Tout commence au milieu des bois avec la déambulation insouciante d'un chevreuil qu'observe un gamin à lunettes, tapi derrière un buisson. L'animal galope, traverse une route et, paf, une voiture de passage la percute avant de filer au loin. Reste la dépouille de l'animal et le gamin, pas farouche le moins du monde, qui l'emporte à la maison pour se bricoler un magnifique trophée : une jolie tête de chevreuil sur le mur du salon.
C'est le parcours de cette tête de chevreuil qui servira de fil conducteur à cet épais album qui, à la manière d'un road movie, part à la rencontre d'une troublante galerie de personnages, tous aussi barrés, névrosés et déséquilibrés les uns que les autres. Du gamin taxidermiste, on passe au chien glouton, au curé zoophile, au couple décervelé et ainsi de suite, jusqu'à l'hospice et au retour final à la nature la plus... sauvage.
Le dessin au crayon de couleur de « Fétiche » peut à première vue évoquer la simplicité et la fraîcheur d'un Sempé mais ce n'est qu'apparence, car, on l'a déjà bien compris, derrière cette façade sourd une cruauté terrible, une détresse et une solitude infinies qui semblent sous-tendre chaque action des mutliples personnages.
Du vrai surréalisme
Rares sont les albums qui convient le lecteur dans un univers aussi cohérent et déstabilisant que celui de Noémie Marsily. Sans un mot (si ce n'est les titres des multiples chapitres qui composent l'histoire), on suit le cheminement de ce trophée, objet de presque autant de convoitises que d'abandons, et l'on n'est jamais perdu.
On passe d'un lieu à l'autre avec une curiosité de voyeur, devinant bien vite que chaque protagoniste est traversé par une fêlure profonde, une crevasse béante que le fétiche vient en quelque sorte combler. La position du lecteur, témoin privilégié et impuissant de toutes ces scènes intimistes, est d'ailleurs mise en abyme dans l'ouvrage à travers la vue subjective récurrente depuis un des yeux de verre de l'animal, placé par la gamine taxidermiste au début du premier chapitre.

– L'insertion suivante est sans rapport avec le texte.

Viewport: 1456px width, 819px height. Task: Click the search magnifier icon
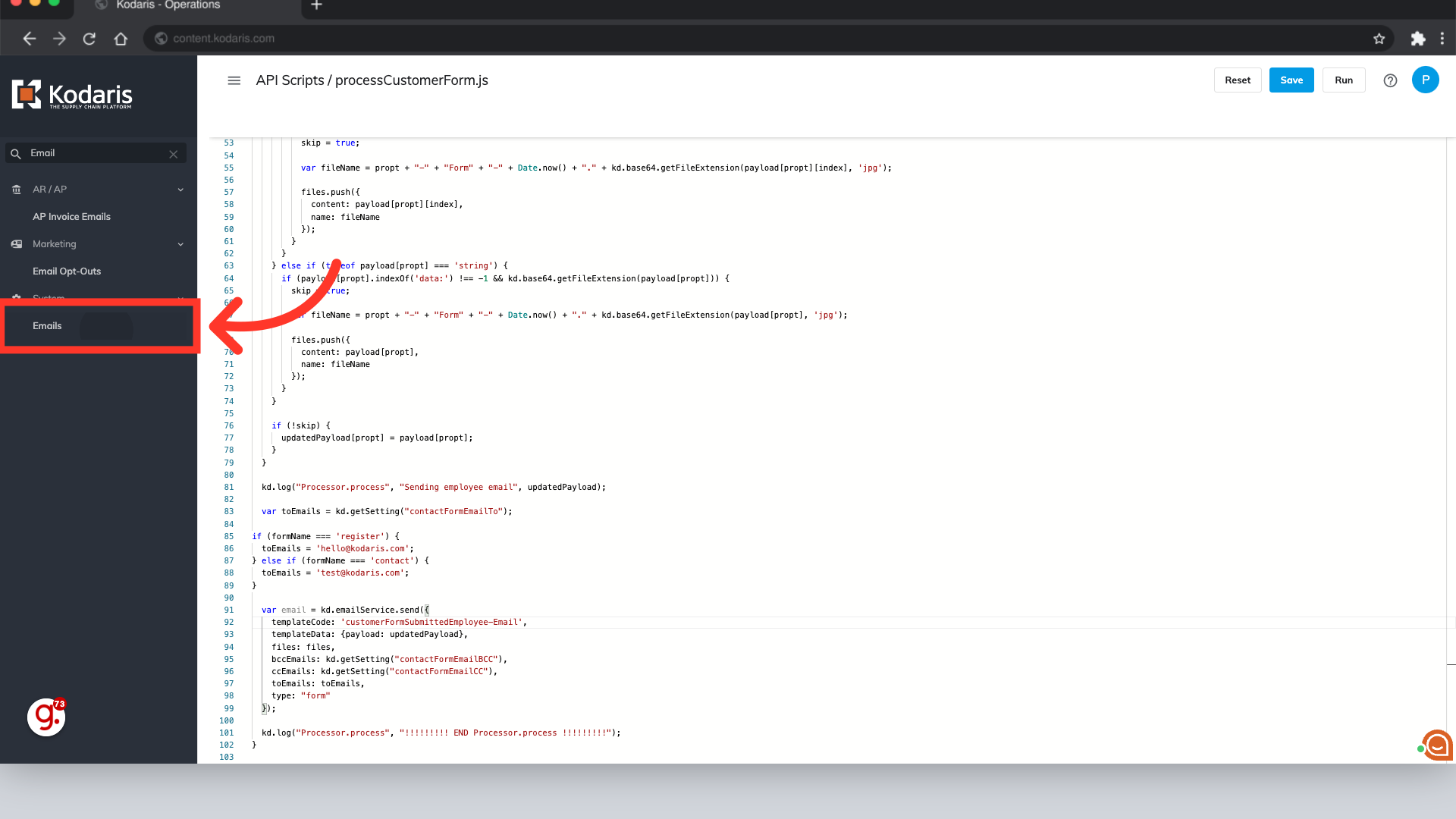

Sous ses dehors anodins, ses faux airs gentillets, ce « Fétiche » est un album qui hante et qui accompagne le lecteur longtemps après sa lecture. Il rappelle la vraie démarche surréaliste, celle qui vise dans un mouvement artistique à unifier les contraires : douceur et cruauté, rêve et éveil, jeunesse et décrépitude, vie sauvage et cimetière, humain et animal. Et quand ce mouvement est orchestré avec une telle maîtrise, il ouvre la porte sur un monde extraordinaire qui ressemble tellement au nôtre qu'il en devient angoissant.
Et pourtant, à bien y regarder, « Fétiche » est écrit dans un langage graphique très simple : les pages sont presque toutes composées de quatre vignettes sans case, en un rythme très régulier, rarement brisé par une grande image en pleine page, et qui laisse toute la place à l'imagination du lecteur quand, soudain, la succession des images impose d'imaginer l'action qui vient juste de se produire, en plein milieu de l'ellipse. C'est l'essence même de la bande dessinée, me dira-t-on. Justement : c'est en cela que cet album est intelligent, il utilise ces trous pour impliquer l'imaginaire et l'intelligence du lecteur, pour que la fabrication de la trame devienne aussi un moment de plaisir amusé.
« Fétiche » est un petit bijou hors du commun que les curieux devraient découvrir sans tarder. Une réussite de plus à ajouter aux trophées de chasse de ces drôles d'animaux éditoriaux que sont les Requins Marteaux.